+++ TEXTO DE APOIO

Lições de Harmonia
Lições de Harmonia (Uroki Garmonii, 2012) de Emir Baigazin e Maria Florencia Álvarez
Na primeira sequência de Lições de Harmonia, Aslan ajuda a avó a sacrificar um carneiro. Ele mata o animal, depois, juntos, tiram o pelo e separaram a carne. O ritual, ainda que possa chocar os mais sensíveis, nos é apresentado como algo típico de uma área rural, como um processo comum, uma atividade inserida na cultura. À primeira vista, temos mais um filme sobre um universo exótico, com uma pegada mais etnocêntrica e um cuidado formal na construção dos planos. Ledo engano.
Os ritos seguintes mostram a inserção do jovem a um outro universo: o universo escolar, o universo do saber, universo da razão, a crueldade e perversidade começam a aparecer e o filme suavemente entra num espiral no qual a maldade humana atinge limites inimagináveis. O que aproxima o filme do cineasta do Cazaquistão e da codiretora da Argentina, por incrível que pareça o paralelo, das teorias de Machado de Assis no conto “A Causa Secreta”, levado ao cinema no Brasil por Sérgio Bianchi e depois por Júlio Bressane.
Coincidência ou não, Aslan, como o personagem de Machado de Assis, a partir do momento que começa a enveredar pelo território racional e cientifico começa a relacionar cada vez mais tais experimentos à dor e perversidade humanas. Vítima de um grupo de jovens que extorque e maltrata os alunos da escola, Aslan passa a arquitetar uma vingança ou, se quisermos, um guia de sobrevivência em meio à selvageria instalada e mirada contra ele. Sua defesa contra o mundo que o oprime traz à tona uma violência insuspeita, o mal que parece estar em cada um de nós, ainda que adormecido como um vulcão.

++++++
+++ DADOS EXTRAÍDOS

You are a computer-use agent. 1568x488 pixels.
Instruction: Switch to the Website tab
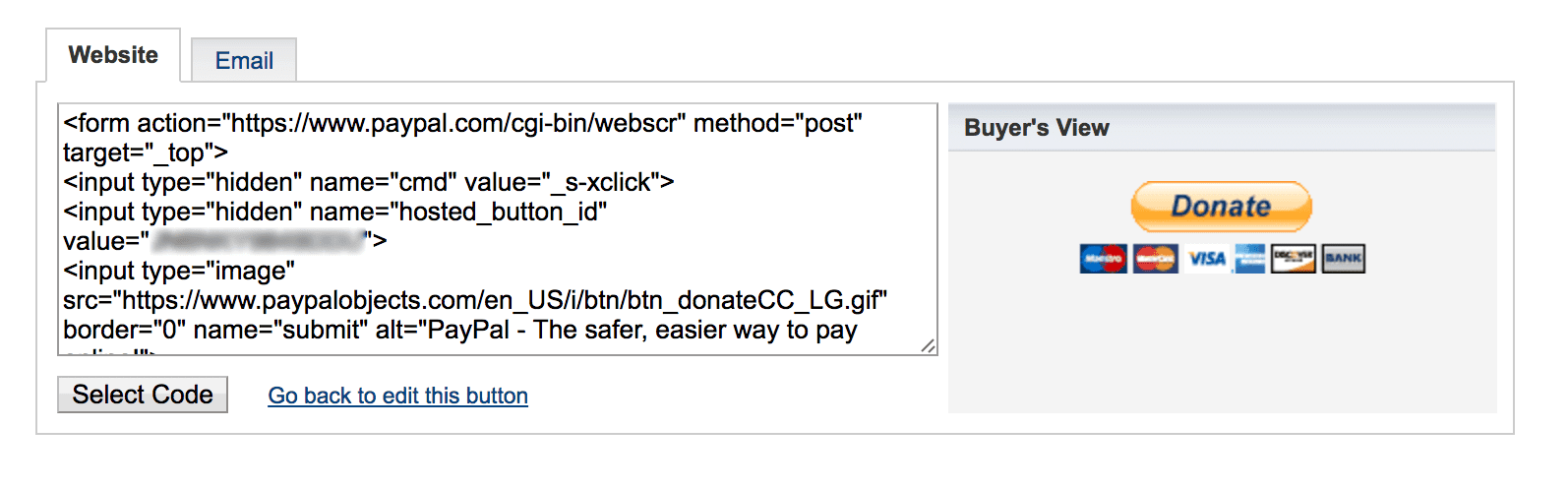coord(113,55)
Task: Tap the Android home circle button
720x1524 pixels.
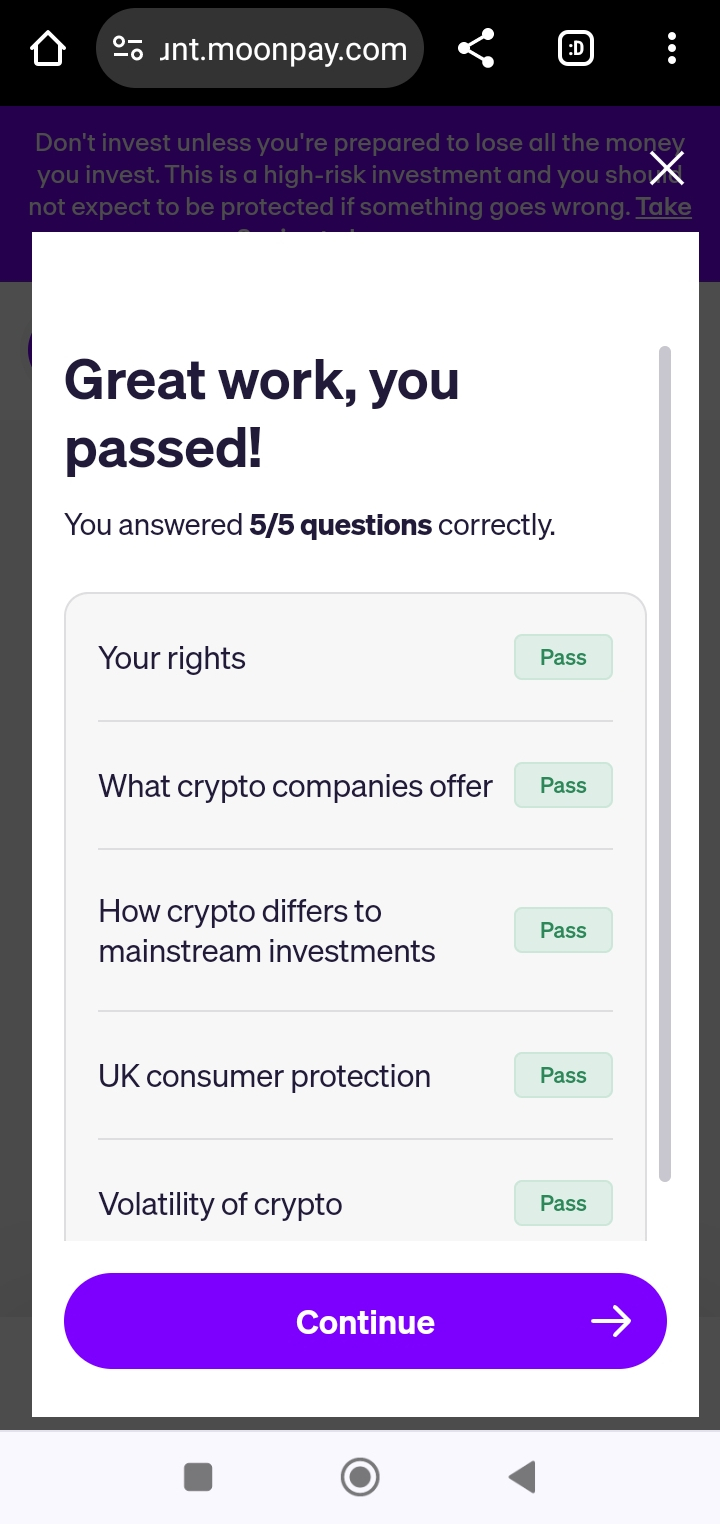Action: [x=360, y=1476]
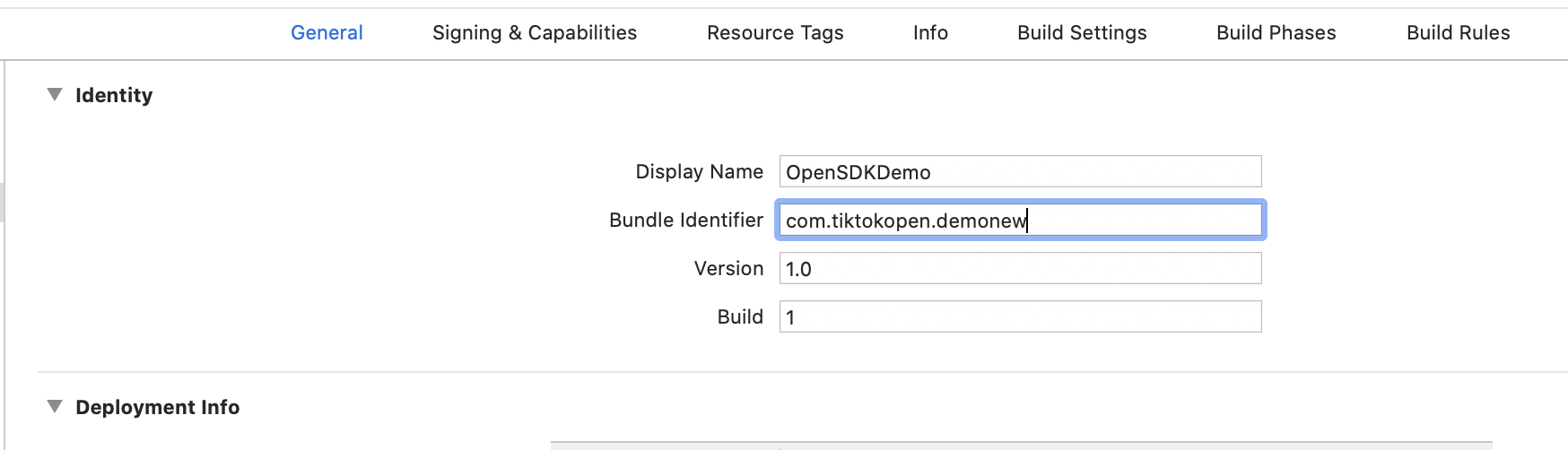Click the Build label text
This screenshot has height=450, width=1568.
[740, 317]
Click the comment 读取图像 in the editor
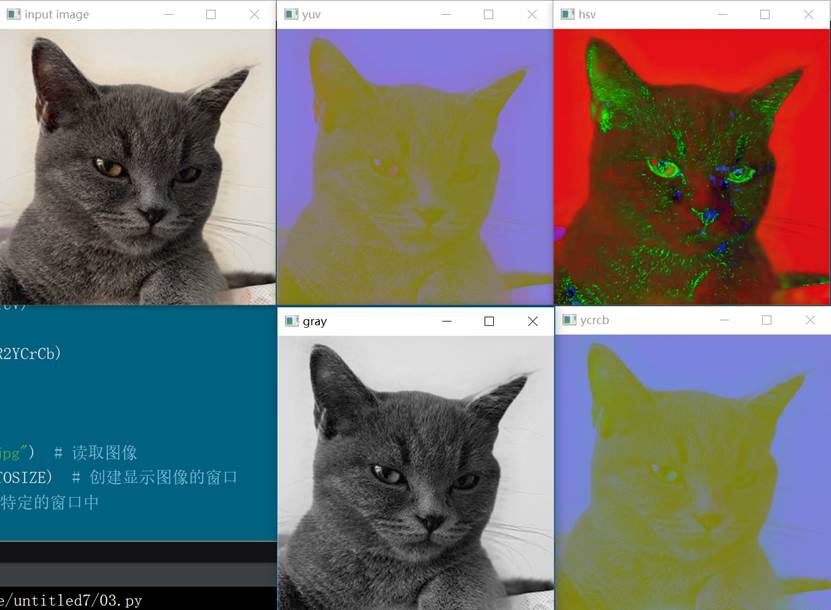 [104, 453]
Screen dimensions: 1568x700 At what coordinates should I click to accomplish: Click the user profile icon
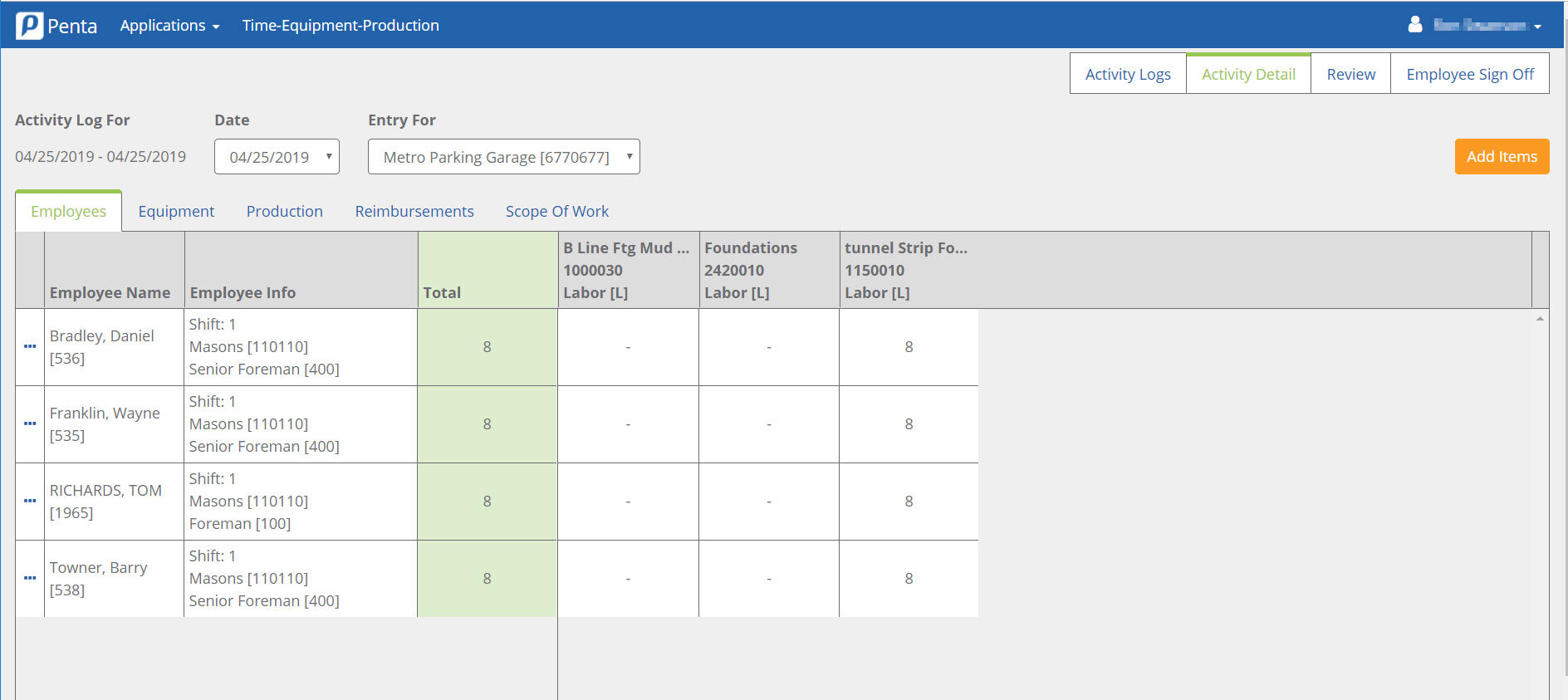pos(1415,25)
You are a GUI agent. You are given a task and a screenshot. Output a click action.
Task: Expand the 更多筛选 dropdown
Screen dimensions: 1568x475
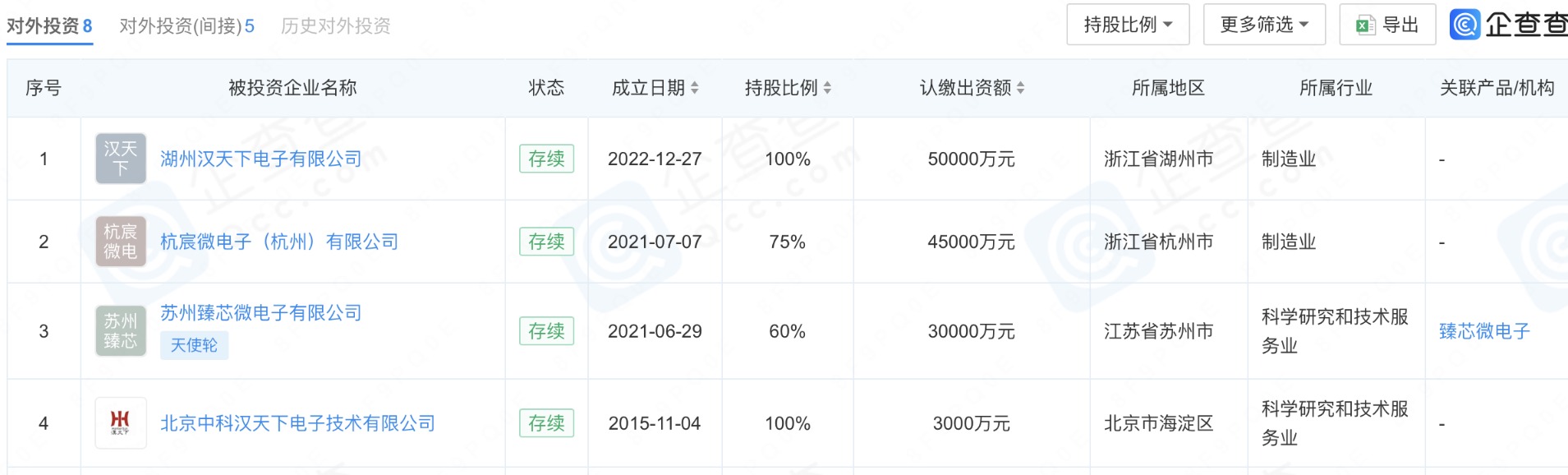pyautogui.click(x=1264, y=25)
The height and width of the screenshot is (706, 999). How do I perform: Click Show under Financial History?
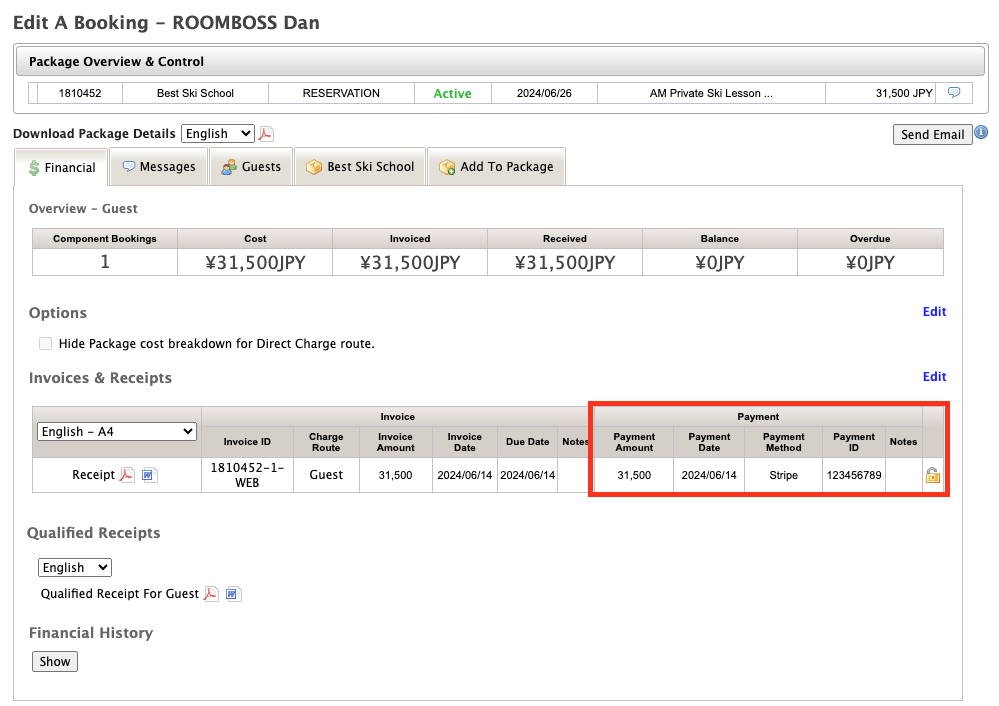point(55,661)
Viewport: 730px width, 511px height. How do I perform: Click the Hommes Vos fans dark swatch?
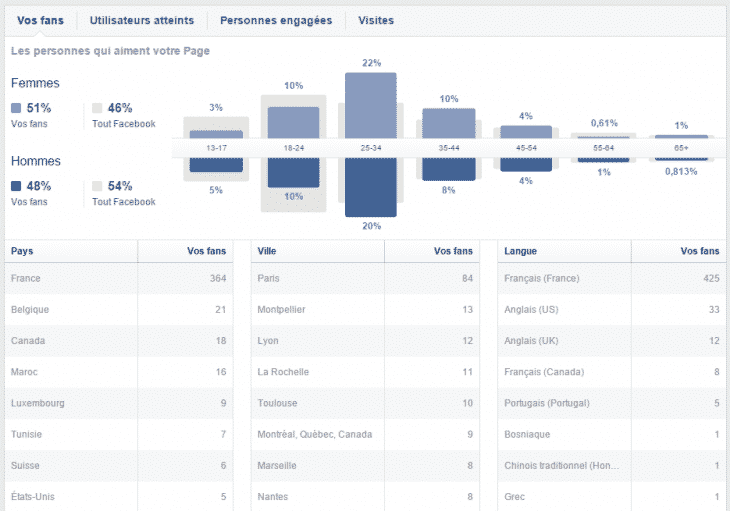(16, 186)
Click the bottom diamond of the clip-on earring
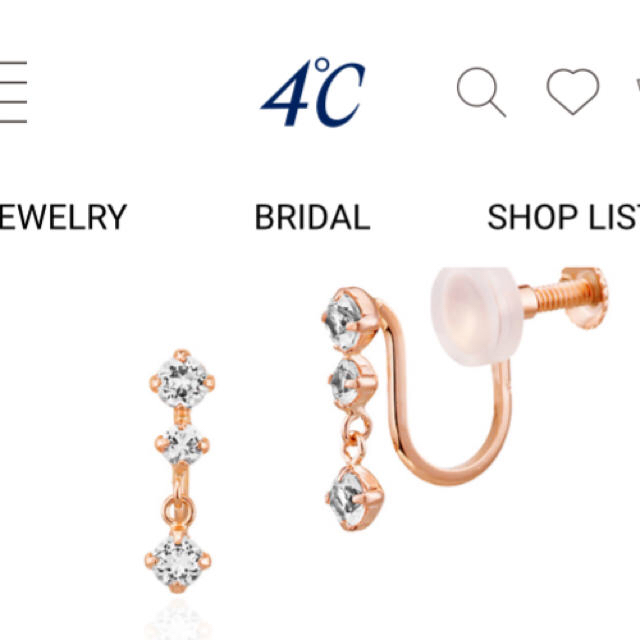The width and height of the screenshot is (640, 640). 354,498
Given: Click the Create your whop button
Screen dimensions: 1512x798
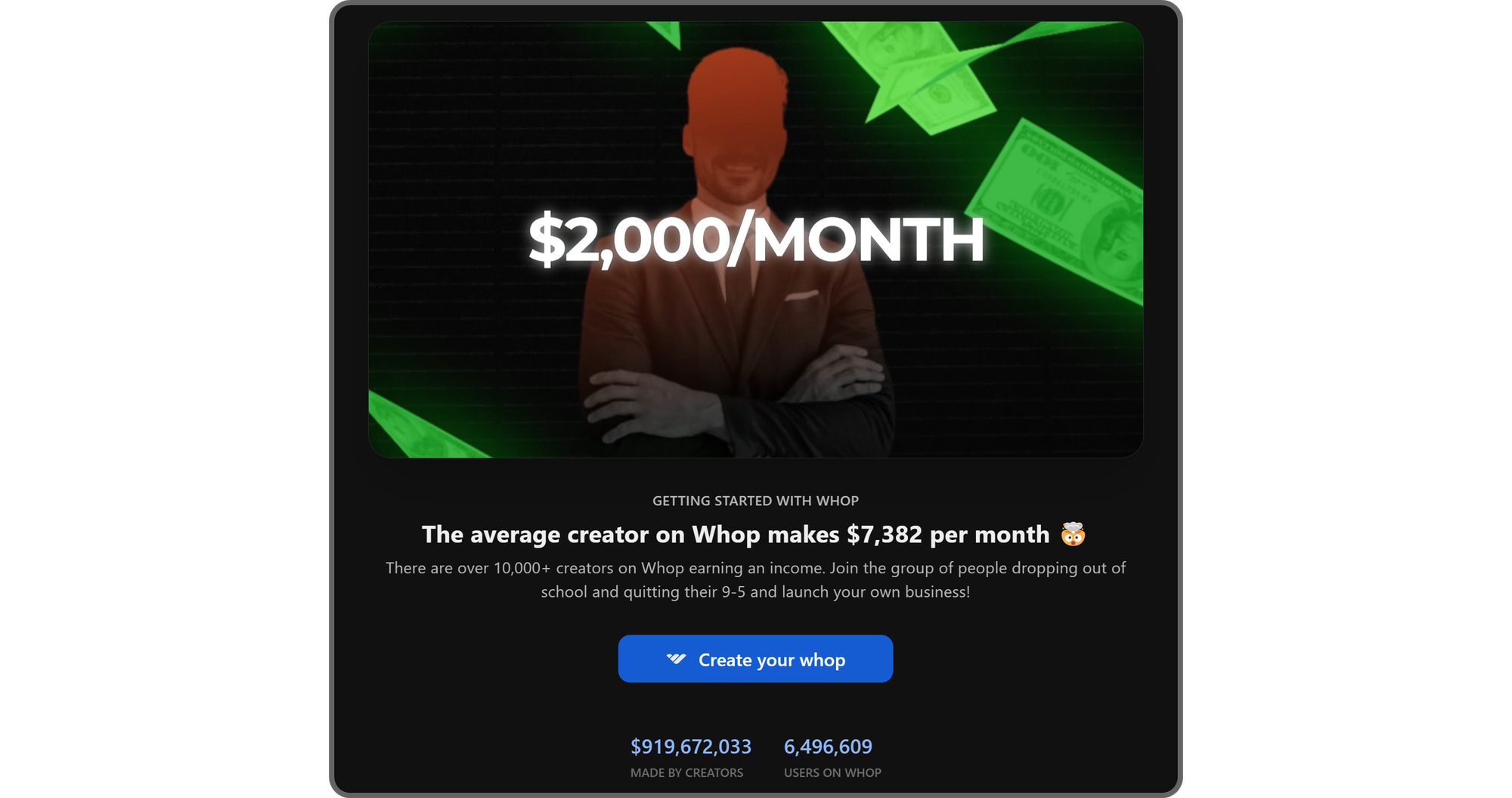Looking at the screenshot, I should click(755, 659).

++++++

ENUNCIADO >> Transcreva fielmente o trecho do texto sobre o filme Lições de Harmonia que começa nas palavras "Os ritos seguintes" e termina depois de "por Júlio Bressane.".

RESPOSTA >>
Os ritos seguintes mostram a inserção do jovem a um outro universo: o universo escolar, o universo do saber, universo da razão, a crueldade e perversidade começam a aparecer e o filme suavemente entra num espiral no qual a maldade humana atinge limites inimagináveis. O que aproxima o filme do cineasta do Cazaquistão e da codiretora da Argentina, por incrível que pareça o paralelo, das teorias de Machado de Assis no conto “A Causa Secreta”, levado ao cinema no Brasil por Sérgio Bianchi e depois por Júlio Bressane.